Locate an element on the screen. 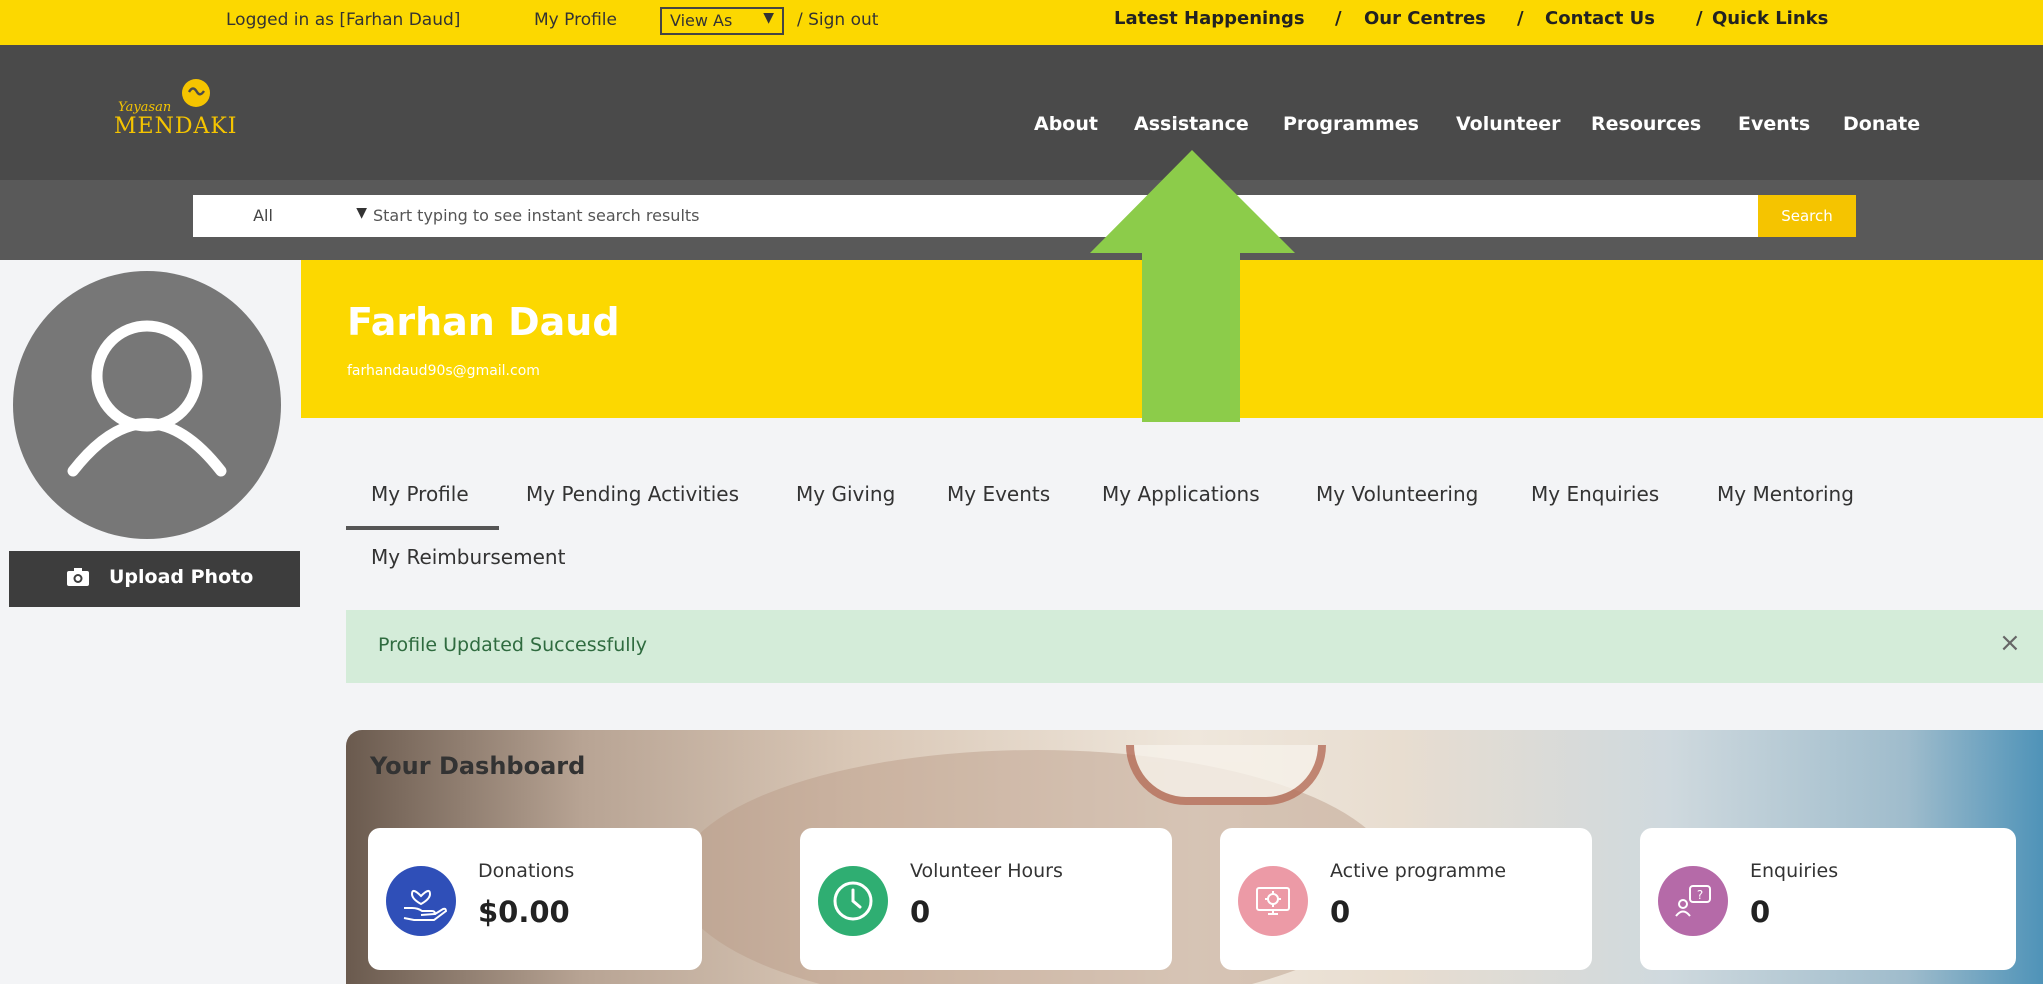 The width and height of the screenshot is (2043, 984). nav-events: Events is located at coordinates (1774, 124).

* * *

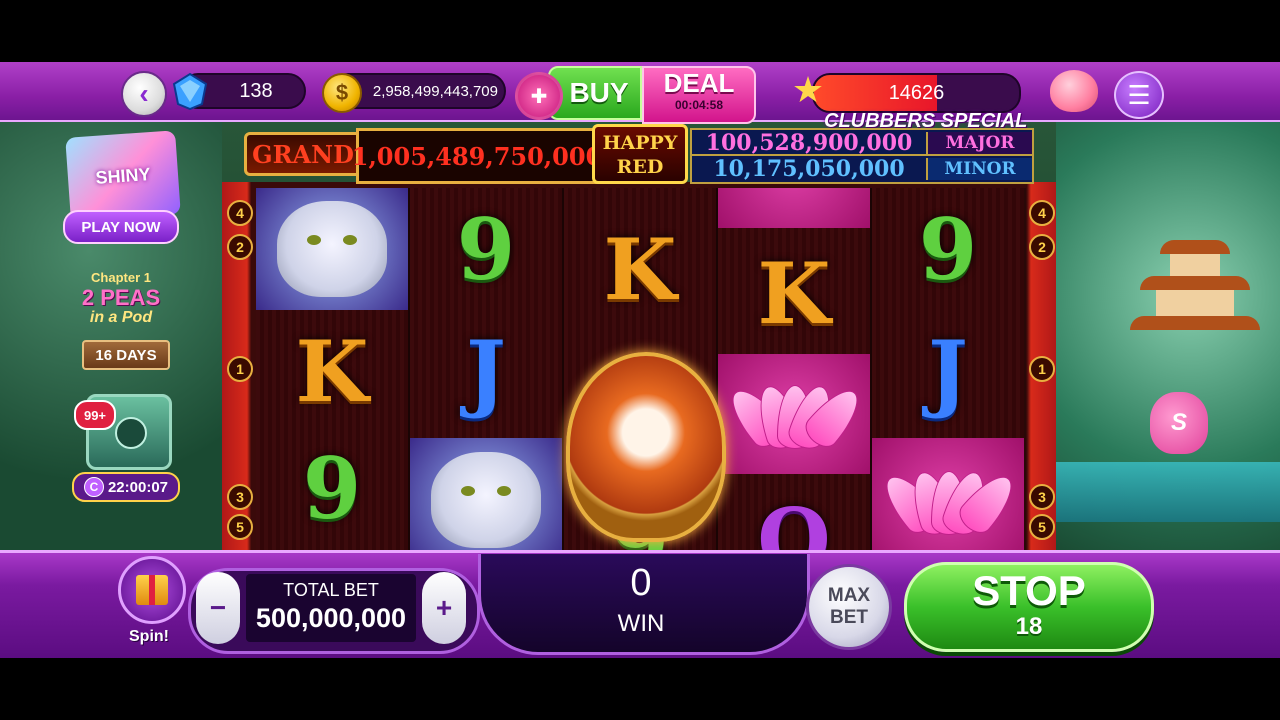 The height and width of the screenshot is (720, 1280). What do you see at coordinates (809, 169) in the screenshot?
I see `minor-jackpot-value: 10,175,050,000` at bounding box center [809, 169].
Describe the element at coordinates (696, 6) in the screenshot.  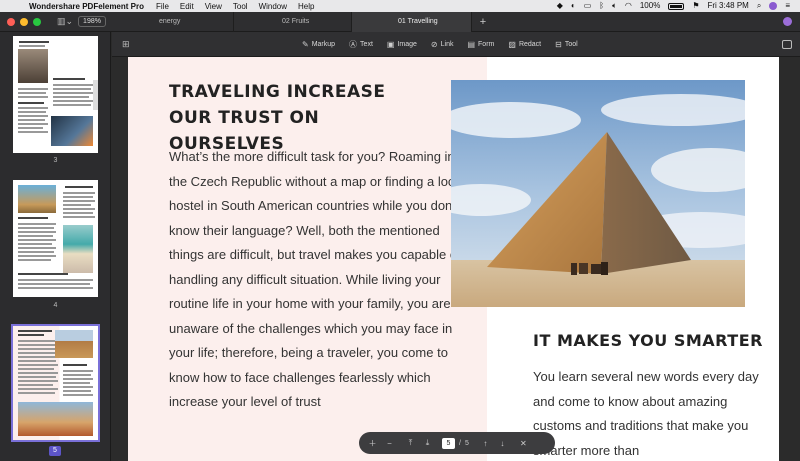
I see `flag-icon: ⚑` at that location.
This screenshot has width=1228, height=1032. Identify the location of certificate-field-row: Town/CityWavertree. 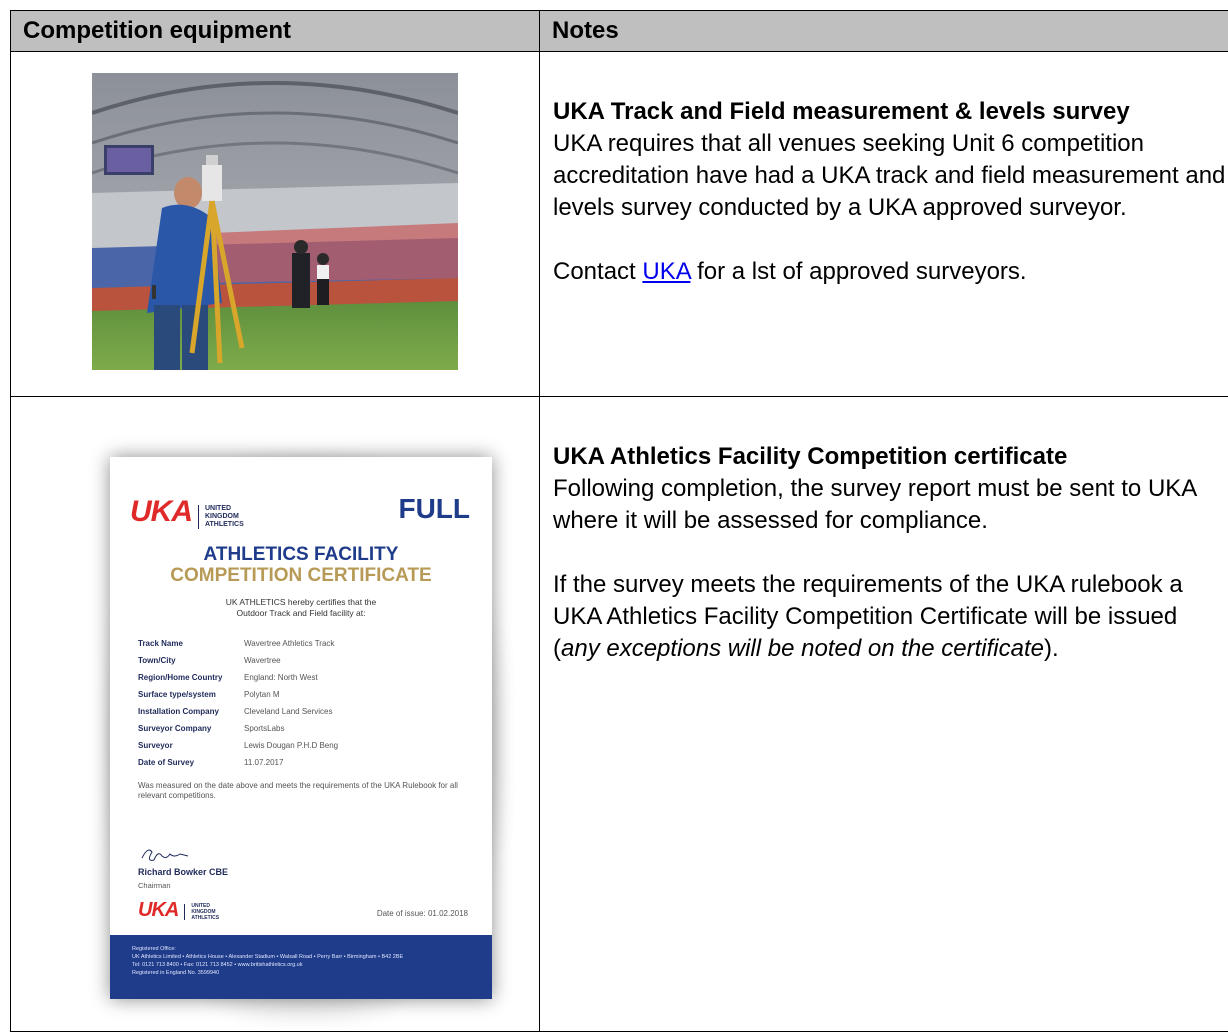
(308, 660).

--

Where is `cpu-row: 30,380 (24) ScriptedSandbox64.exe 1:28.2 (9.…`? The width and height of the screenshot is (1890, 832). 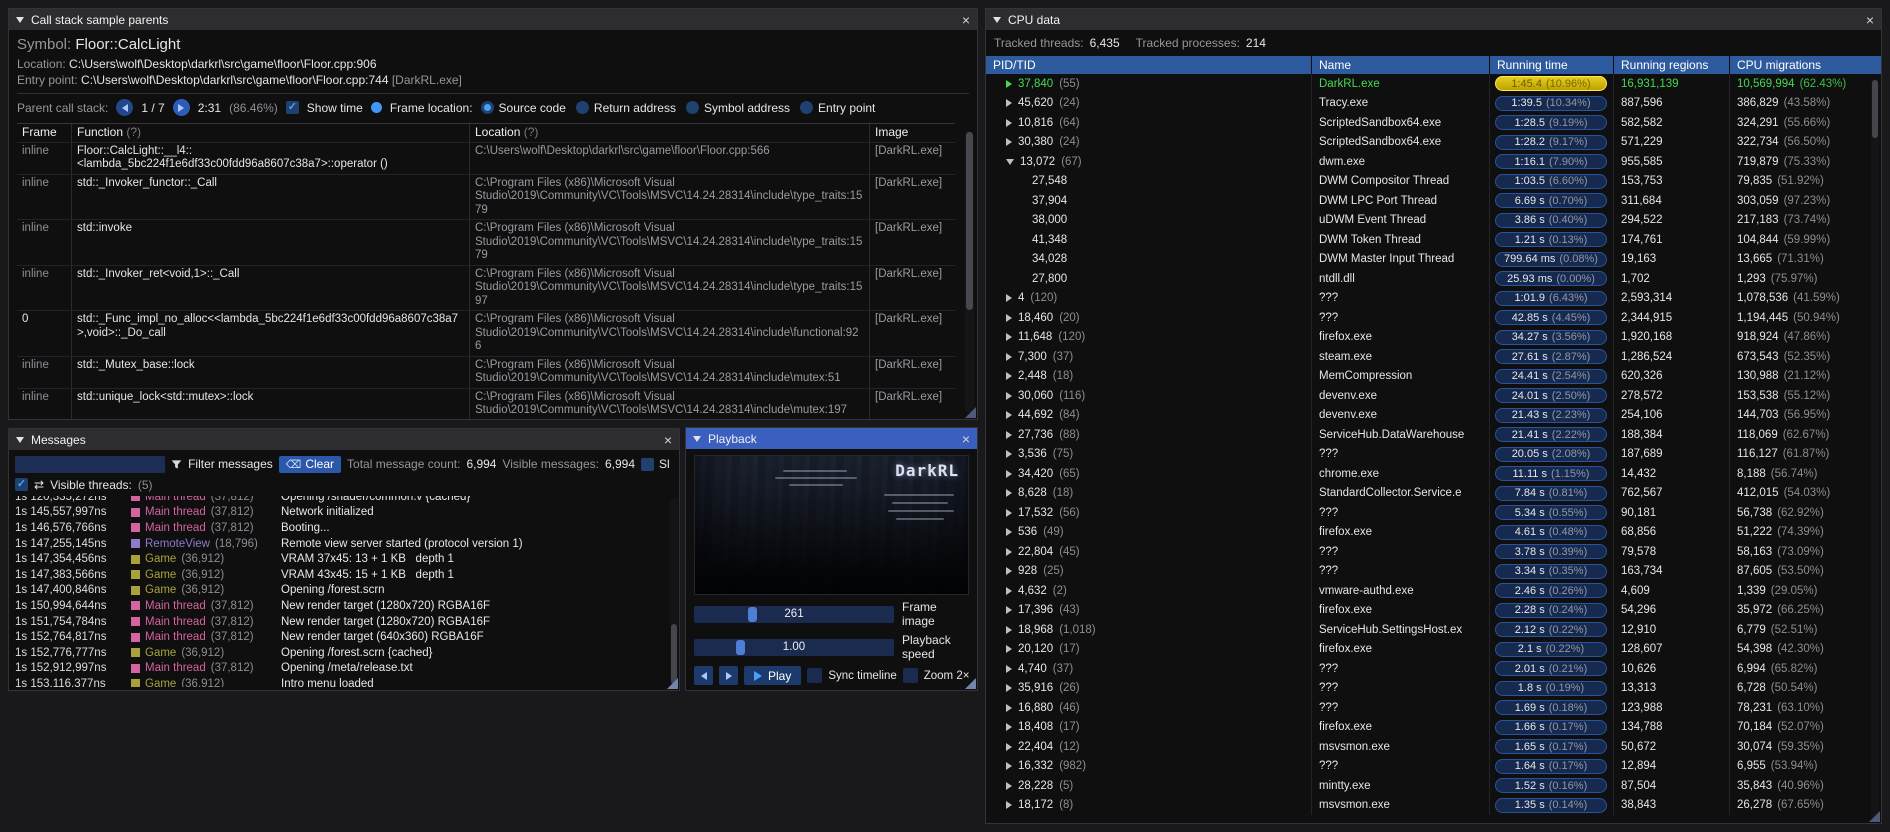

• **To-do item**
Output the rows from the line with "The height and" to the line with "(308, 660).", both included, as a numbered list without blank lines, and leave out the pictures.

• **Your solution**
1.  The height and width of the screenshot is (720, 1280). What do you see at coordinates (809, 169) in the screenshot?
2. I see `minor-jackpot-value: 10,175,050,000` at bounding box center [809, 169].
3. Describe the element at coordinates (696, 6) in the screenshot.  
4. I see `flag-icon: ⚑` at that location.
5. This screenshot has width=1228, height=1032. Identify the location of certificate-field-row: Town/CityWavertree. 
6. (308, 660).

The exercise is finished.